───── Information supplied ─────

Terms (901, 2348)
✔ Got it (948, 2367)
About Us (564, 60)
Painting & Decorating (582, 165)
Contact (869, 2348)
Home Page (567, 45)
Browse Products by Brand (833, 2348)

─────

▶ What this task involves: All of the records above should be given again exactly as written.

▶ Written response:
Terms (901, 2348)
✔ Got it (948, 2367)
About Us (564, 60)
Painting & Decorating (582, 165)
Contact (869, 2348)
Home Page (567, 45)
Browse Products by Brand (833, 2348)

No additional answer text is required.